_Action item_:
Print the entries below exactly as they appear, from the first line up to and including the line with "You are a computer-use agent. The". Do not print any pictures.

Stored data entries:
=== Section Start ===
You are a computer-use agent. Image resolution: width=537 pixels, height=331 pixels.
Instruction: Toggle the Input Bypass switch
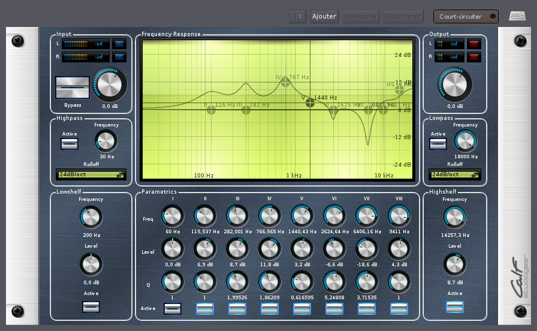(x=73, y=88)
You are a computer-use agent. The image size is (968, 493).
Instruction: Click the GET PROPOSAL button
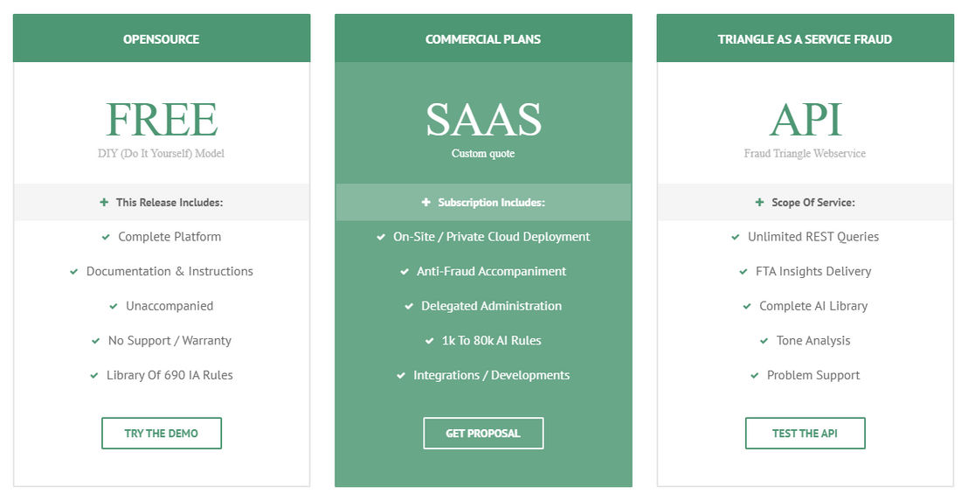tap(483, 433)
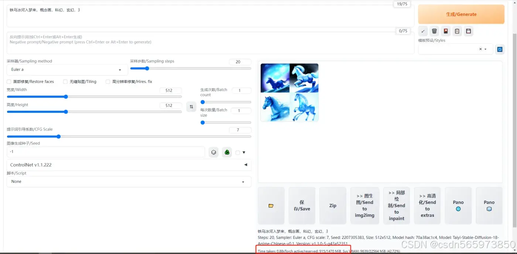Image resolution: width=517 pixels, height=254 pixels.
Task: Enable the Hires. fix checkbox
Action: [x=108, y=81]
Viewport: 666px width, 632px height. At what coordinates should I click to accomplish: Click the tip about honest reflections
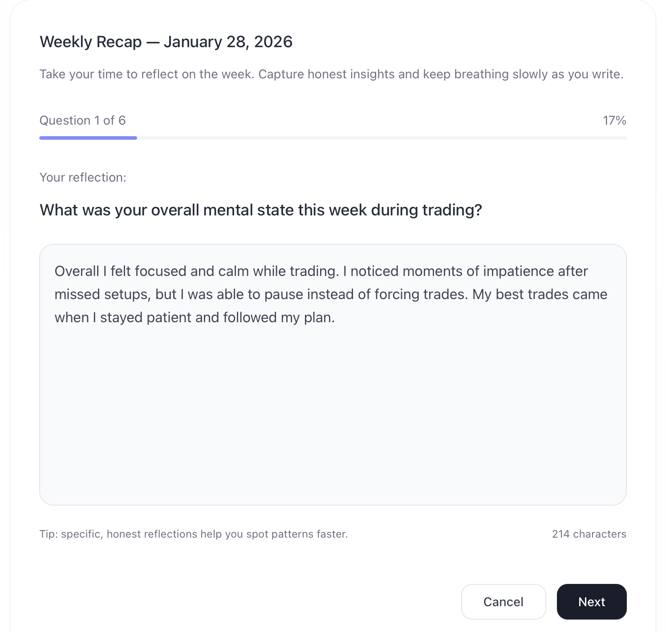(x=194, y=534)
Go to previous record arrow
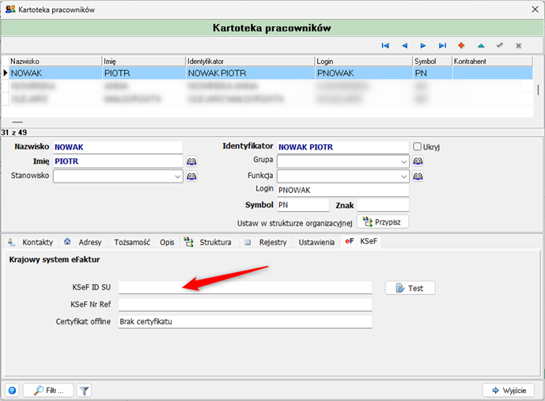 coord(404,46)
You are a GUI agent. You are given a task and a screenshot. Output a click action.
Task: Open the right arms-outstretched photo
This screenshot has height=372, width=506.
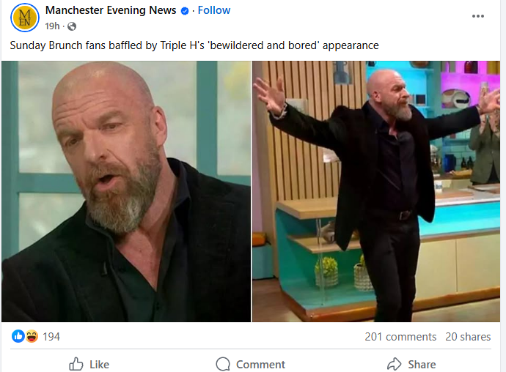coord(376,191)
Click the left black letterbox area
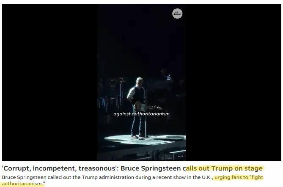 pos(49,82)
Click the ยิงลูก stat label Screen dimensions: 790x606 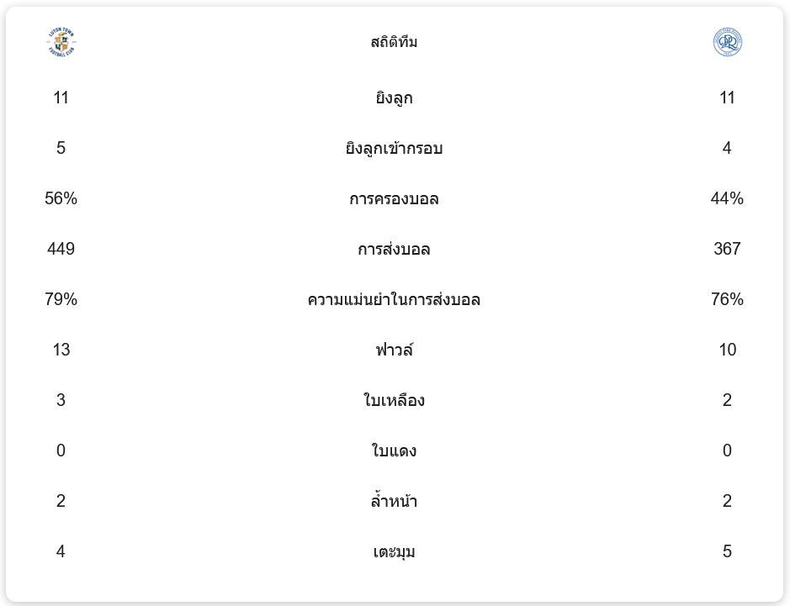[x=394, y=98]
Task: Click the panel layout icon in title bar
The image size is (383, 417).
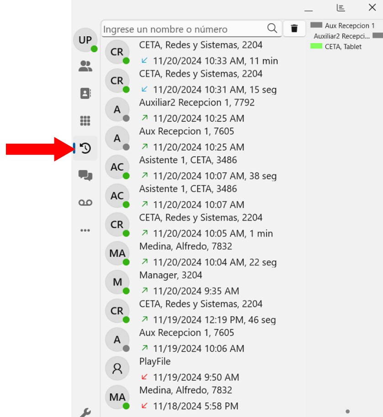Action: click(x=340, y=8)
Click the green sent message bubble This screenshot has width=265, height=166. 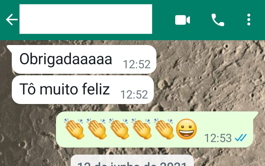[x=155, y=129]
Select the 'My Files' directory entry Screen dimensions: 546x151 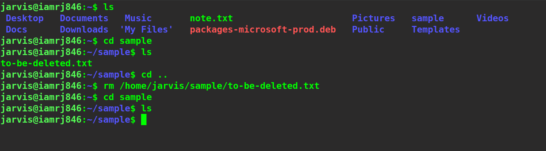146,30
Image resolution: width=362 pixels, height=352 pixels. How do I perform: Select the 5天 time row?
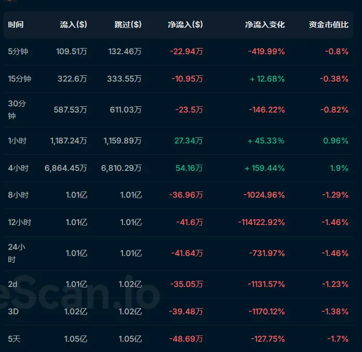point(179,339)
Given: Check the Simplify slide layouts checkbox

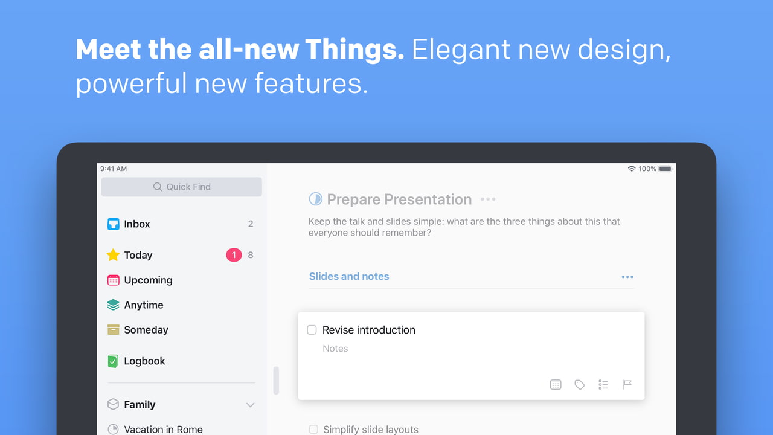Looking at the screenshot, I should coord(313,430).
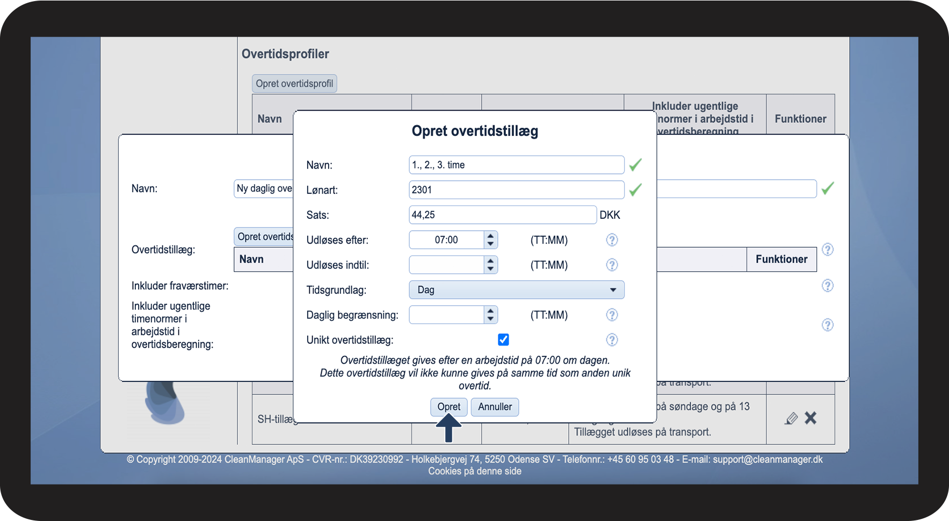
Task: Delete SH-tillæg row with X icon
Action: click(810, 418)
=== Section End ===
_Problem solution_:
You are a computer-use agent. Image resolution: width=537 pixels, height=331 pixels.
Instruction: Toggle the Input Bypass switch
(x=73, y=88)
You are a computer-use agent. The image size is (968, 493).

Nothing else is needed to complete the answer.